RECORDED DATA »

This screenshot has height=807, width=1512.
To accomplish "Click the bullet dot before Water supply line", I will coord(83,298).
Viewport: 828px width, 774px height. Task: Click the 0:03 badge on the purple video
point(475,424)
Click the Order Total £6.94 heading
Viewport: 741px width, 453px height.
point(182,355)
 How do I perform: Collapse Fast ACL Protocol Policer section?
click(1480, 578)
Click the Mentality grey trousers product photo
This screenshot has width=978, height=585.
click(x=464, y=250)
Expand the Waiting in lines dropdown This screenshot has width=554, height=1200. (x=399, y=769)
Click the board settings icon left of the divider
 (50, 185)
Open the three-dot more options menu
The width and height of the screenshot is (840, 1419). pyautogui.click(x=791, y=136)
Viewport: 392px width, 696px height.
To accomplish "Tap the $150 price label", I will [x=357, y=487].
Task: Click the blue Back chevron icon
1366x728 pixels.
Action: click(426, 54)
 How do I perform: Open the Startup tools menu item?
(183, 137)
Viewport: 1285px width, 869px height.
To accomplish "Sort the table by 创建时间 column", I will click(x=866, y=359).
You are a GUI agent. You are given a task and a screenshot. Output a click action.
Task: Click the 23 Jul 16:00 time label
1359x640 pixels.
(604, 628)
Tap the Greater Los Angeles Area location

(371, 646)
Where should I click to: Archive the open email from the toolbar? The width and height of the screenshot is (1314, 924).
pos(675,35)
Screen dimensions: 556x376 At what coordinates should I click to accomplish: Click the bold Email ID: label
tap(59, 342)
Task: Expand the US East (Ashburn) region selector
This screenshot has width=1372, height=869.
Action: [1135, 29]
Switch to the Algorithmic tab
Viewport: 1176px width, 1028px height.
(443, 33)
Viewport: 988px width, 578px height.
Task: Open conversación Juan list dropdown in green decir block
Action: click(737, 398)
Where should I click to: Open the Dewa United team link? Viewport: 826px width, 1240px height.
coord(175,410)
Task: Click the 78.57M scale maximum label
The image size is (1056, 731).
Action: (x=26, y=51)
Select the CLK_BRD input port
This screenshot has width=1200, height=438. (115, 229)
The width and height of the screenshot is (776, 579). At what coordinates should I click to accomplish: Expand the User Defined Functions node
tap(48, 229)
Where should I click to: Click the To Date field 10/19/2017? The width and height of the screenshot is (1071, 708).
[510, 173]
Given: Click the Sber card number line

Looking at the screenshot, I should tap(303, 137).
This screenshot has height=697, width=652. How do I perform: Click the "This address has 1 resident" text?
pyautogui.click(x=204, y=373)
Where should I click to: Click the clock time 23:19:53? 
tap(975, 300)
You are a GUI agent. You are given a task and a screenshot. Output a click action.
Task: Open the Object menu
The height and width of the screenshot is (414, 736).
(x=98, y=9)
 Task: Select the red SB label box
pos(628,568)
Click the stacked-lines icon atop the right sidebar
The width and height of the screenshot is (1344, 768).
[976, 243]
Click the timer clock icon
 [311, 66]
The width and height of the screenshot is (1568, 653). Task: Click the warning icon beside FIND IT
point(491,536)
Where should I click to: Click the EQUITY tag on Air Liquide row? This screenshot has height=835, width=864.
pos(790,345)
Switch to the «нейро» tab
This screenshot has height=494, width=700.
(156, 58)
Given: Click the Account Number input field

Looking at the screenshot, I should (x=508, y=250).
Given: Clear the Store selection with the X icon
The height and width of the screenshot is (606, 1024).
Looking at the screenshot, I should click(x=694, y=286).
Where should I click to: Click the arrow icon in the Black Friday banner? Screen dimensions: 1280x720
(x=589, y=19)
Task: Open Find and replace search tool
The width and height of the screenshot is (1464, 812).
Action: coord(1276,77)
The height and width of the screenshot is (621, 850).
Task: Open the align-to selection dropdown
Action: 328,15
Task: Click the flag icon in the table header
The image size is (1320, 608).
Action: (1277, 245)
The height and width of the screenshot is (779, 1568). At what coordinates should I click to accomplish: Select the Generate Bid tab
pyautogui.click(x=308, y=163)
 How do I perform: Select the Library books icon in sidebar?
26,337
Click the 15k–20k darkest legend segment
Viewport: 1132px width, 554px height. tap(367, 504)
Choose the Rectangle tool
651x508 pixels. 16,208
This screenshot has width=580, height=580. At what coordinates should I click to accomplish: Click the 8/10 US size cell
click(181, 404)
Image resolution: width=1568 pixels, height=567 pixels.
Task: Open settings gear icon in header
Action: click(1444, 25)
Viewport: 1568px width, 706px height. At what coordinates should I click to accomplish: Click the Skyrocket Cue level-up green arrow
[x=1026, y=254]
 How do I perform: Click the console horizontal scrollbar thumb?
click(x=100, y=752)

THE TASK » Recast the listing above as a two-column CSV with the columns input and output, starting with the line containing "Where should I click to: Open" and going on through the line containing "This screenshot has width=1200, height=438.". Each row holds what is asked in one quoted field and its answer in the other, with line breaks turned into spaces.

RESPONSE »
input,output
"Where should I click to: Open the Dewa United team link? Viewport: 826px width, 1240px height.","coord(175,410)"
"Task: Click the 78.57M scale maximum label The image size is (1056, 731).","Action: (x=26, y=51)"
"Select the CLK_BRD input port","This screenshot has width=1200, height=438. (115, 229)"